# Directions for this task:
Copy the records exactly, every one of them.

# Working data:
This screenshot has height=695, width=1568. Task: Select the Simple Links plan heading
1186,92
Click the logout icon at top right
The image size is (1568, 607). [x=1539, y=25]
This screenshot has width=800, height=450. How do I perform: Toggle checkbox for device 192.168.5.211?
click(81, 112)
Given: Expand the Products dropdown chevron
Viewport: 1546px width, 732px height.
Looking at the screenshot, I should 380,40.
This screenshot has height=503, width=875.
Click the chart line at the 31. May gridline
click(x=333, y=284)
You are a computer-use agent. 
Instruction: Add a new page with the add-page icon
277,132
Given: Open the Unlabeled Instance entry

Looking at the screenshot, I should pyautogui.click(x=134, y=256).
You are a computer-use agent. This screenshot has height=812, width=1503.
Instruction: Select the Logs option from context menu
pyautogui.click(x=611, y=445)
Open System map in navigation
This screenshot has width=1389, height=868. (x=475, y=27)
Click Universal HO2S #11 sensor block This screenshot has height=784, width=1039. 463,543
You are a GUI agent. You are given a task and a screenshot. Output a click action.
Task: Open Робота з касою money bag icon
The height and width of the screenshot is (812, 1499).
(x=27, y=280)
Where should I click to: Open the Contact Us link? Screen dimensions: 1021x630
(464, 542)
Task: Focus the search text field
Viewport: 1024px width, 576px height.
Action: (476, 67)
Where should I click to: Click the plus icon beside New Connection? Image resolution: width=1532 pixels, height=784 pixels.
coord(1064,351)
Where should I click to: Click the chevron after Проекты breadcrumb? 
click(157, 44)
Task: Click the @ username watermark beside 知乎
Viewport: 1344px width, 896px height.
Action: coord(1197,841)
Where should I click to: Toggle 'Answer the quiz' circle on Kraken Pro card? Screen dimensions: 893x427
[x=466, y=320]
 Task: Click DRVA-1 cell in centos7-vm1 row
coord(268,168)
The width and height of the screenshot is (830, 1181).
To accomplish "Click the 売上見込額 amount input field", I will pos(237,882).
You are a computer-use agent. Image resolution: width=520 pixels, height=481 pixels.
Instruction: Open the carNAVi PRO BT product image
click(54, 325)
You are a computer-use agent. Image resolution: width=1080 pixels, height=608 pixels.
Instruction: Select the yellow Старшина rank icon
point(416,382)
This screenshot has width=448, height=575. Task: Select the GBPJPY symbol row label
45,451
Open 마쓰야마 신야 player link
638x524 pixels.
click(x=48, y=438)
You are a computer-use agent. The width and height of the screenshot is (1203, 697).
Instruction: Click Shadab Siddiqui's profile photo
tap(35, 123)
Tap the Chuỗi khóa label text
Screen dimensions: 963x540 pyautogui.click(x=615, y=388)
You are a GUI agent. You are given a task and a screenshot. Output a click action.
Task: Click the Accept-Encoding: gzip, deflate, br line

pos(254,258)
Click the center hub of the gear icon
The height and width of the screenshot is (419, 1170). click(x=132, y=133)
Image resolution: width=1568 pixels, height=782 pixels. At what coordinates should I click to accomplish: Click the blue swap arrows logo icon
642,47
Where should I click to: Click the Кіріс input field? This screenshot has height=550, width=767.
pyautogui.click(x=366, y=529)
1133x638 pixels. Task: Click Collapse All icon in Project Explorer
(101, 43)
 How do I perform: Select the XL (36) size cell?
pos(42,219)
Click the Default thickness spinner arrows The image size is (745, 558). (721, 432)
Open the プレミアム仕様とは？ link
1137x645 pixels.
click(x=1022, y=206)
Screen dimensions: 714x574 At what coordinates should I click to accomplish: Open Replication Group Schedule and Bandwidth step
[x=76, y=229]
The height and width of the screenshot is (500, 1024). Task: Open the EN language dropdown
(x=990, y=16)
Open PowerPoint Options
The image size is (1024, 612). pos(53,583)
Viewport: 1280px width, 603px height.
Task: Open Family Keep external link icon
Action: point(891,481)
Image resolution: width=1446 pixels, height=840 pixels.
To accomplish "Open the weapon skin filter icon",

# Solution to the exercise:
This screenshot has height=695, width=1568. Task: Select the Simple Links plan heading
1186,92
Click the logout icon at top right
The image size is (1568, 607). [x=1539, y=25]
This screenshot has width=800, height=450. How do I perform: Toggle checkbox for device 192.168.5.211?
click(81, 112)
Given: Expand the Products dropdown chevron
Viewport: 1546px width, 732px height.
Looking at the screenshot, I should 380,40.
This screenshot has height=503, width=875.
Click the chart line at the 31. May gridline
click(x=333, y=284)
You are a computer-use agent. 
Instruction: Add a new page with the add-page icon
277,132
Given: Open the Unlabeled Instance entry

Looking at the screenshot, I should pyautogui.click(x=134, y=256).
You are a computer-use agent. This screenshot has height=812, width=1503.
Instruction: Select the Logs option from context menu
pyautogui.click(x=611, y=445)
Open System map in navigation
This screenshot has width=1389, height=868. (x=475, y=27)
Click Universal HO2S #11 sensor block This screenshot has height=784, width=1039. 463,543
You are a GUI agent. You are given a task and a screenshot. Output a click action.
Task: Open Робота з касою money bag icon
The height and width of the screenshot is (812, 1499).
(x=27, y=280)
Where should I click to: Open the Contact Us link? Screen dimensions: 1021x630
(464, 542)
Task: Focus the search text field
Viewport: 1024px width, 576px height.
Action: (476, 67)
Where should I click to: Click the plus icon beside New Connection? Image resolution: width=1532 pixels, height=784 pixels.
coord(1064,351)
Where should I click to: Click the chevron after Проекты breadcrumb? 
click(157, 44)
Task: Click the @ username watermark beside 知乎
Viewport: 1344px width, 896px height.
Action: coord(1197,841)
Where should I click to: Toggle 'Answer the quiz' circle on Kraken Pro card? Screen dimensions: 893x427
[x=466, y=320]
 Task: Click DRVA-1 cell in centos7-vm1 row
coord(268,168)
The width and height of the screenshot is (830, 1181).
To accomplish "Click the 売上見込額 amount input field", I will pos(237,882).
You are a computer-use agent. Image resolution: width=520 pixels, height=481 pixels.
Instruction: Open the carNAVi PRO BT product image
click(54, 325)
You are a computer-use agent. Image resolution: width=1080 pixels, height=608 pixels.
Instruction: Select the yellow Старшина rank icon
point(416,382)
This screenshot has width=448, height=575. Task: Select the GBPJPY symbol row label
45,451
Open 마쓰야마 신야 player link
638x524 pixels.
click(x=48, y=438)
You are a computer-use agent. The width and height of the screenshot is (1203, 697).
Instruction: Click Shadab Siddiqui's profile photo
tap(35, 123)
Tap the Chuỗi khóa label text
Screen dimensions: 963x540 pyautogui.click(x=615, y=388)
You are a GUI agent. You are given a task and a screenshot. Output a click action.
Task: Click the Accept-Encoding: gzip, deflate, br line

pos(254,258)
Click the center hub of the gear icon
The height and width of the screenshot is (419, 1170). click(x=132, y=133)
Image resolution: width=1568 pixels, height=782 pixels. At what coordinates should I click to accomplish: Click the blue swap arrows logo icon
642,47
Where should I click to: Click the Кіріс input field? This screenshot has height=550, width=767.
pyautogui.click(x=366, y=529)
1133x638 pixels. Task: Click Collapse All icon in Project Explorer
(101, 43)
 How do I perform: Select the XL (36) size cell?
pos(42,219)
Click the Default thickness spinner arrows The image size is (745, 558). (721, 432)
Open the プレミアム仕様とは？ link
1137x645 pixels.
click(x=1022, y=206)
Screen dimensions: 714x574 At what coordinates should I click to accomplish: Open Replication Group Schedule and Bandwidth step
[x=76, y=229]
The height and width of the screenshot is (500, 1024). Task: Open the EN language dropdown
(x=990, y=16)
Open PowerPoint Options
The image size is (1024, 612). pos(53,583)
Viewport: 1280px width, 603px height.
Task: Open Family Keep external link icon
Action: point(891,481)
Image resolution: width=1446 pixels, height=840 pixels.
To accomplish "Open the weapon skin filter icon",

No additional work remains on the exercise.